Cycling home, I spotted Andrew walking towards me along the pavement and stopped to say hello. He told me the bike looked like new, and I told him it was. He looked particularly alluring in the cool sunshine, in good jeans, a white shirt, a tan tweed jacket. His eyes looked very blue.
“Nice jacket,” I said. “I do like tweed on a chap.”
He raised his wrist and smoothed his cuff with the other hand. “Meeting someone – a woman – so I’m dressed up a bit.” My heart sank. He hadn’t wanted a date with me. He was having a date with someone else. It wasn’t that he wasn’t dating.
“Hope it’s fun,” I said, pulling my bike straight and preparing to ride off again. “Got to go. Newspaper waiting at home.” I rode off with a merry wave.

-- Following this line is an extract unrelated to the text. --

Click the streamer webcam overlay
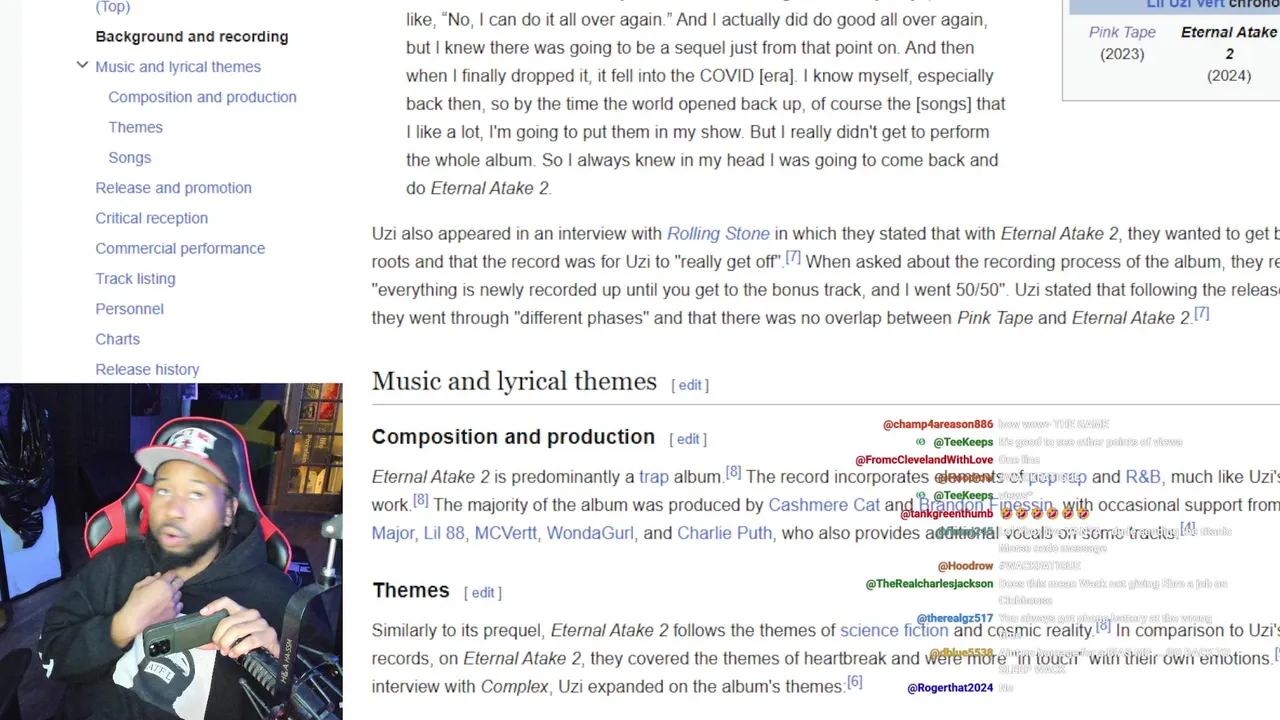 [171, 551]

On Sunday morning at the cafe, I ignored him and sat elsewhere. I wasn’t in a great mood and didn’t care whether he talked to me or not. I went to a sofa, got out a book and began to read it. The friend had advised me to appear passive in my pursuit.
This works like catching a reluctant horse does: sit in the middle of the field with a rustly bag and eventually it will come to you. Half an hour later, Andrew got a second coffee, sat at my table and asked me how I was. I didn’t seem myself – was anything up? He touched my arm as he asked me.
We got talking about people who pretend they take exercise, and I admitted to being one of them. I got over-excited and gestured wildly. I could feel sweat forming on my upper lip and mascara settling under my eyes. Water began to drip off the ends of my hair.
Andrew had to go. “Let’s have a proper catch-up next week sometime,” he said.
How was his date, I asked him. Oh, he said, it was fine. It wasn’t going to be repeated, though. They hadn’t had anything to talk about. Nothing to talk about? No marathon conversations that collapsed time and space? I wanted to leap to my feet. Could he see me, the woman he’d spent hours talking to, who’d told him she was online dating and had given him her mobile number? It was plain that he wasn’t attracted to me. Andrew thought of me as a buddy, and that was that. Having nothing to lose, it was time to push him a little. I asked him what it was that he felt guilty about? All sorts of things, he said. I haven’t treated people very well. In what way, I persisted. Just not very well, he said.
There were some things he was never going to talk about. I went home, and when I looked at myself in the mirror found I had a huge smear of newspaper print across my cheek and lipstick on my teeth.
Meanwhile, I’d had another email from Bill. “Let’s do this sweater-buying trip,” he wrote. “And have lunch afterwards. It’ll be fun. Let’s both look at train times and figure it out. Maybe next weekend? The one after this? I’ve got football this Saturday.” Football, I queried – do you play? “I watch it,” Bill said. “I’m a live sports fan. I travel to see certain tournaments. Golf. Cricket in the summer. Wimbledon always.
“But don’t get me wrong. I like BBC4 science docs, and French films, and read history and other proper books. I’m not a goon or a jock. I’m an Oxford graduate and not an idiot. But I find going to sports events relaxing.”
Bill is 10 years younger than me, and thinks my age is a plus point. He’s more or less given up going out with younger women, he says, because he kept finding that they were looking for sperm donors.
“I know I live far away, and distance relationships are even more challenging than usual, but I’d like to buy a sweater with you, at the least,” he wrote.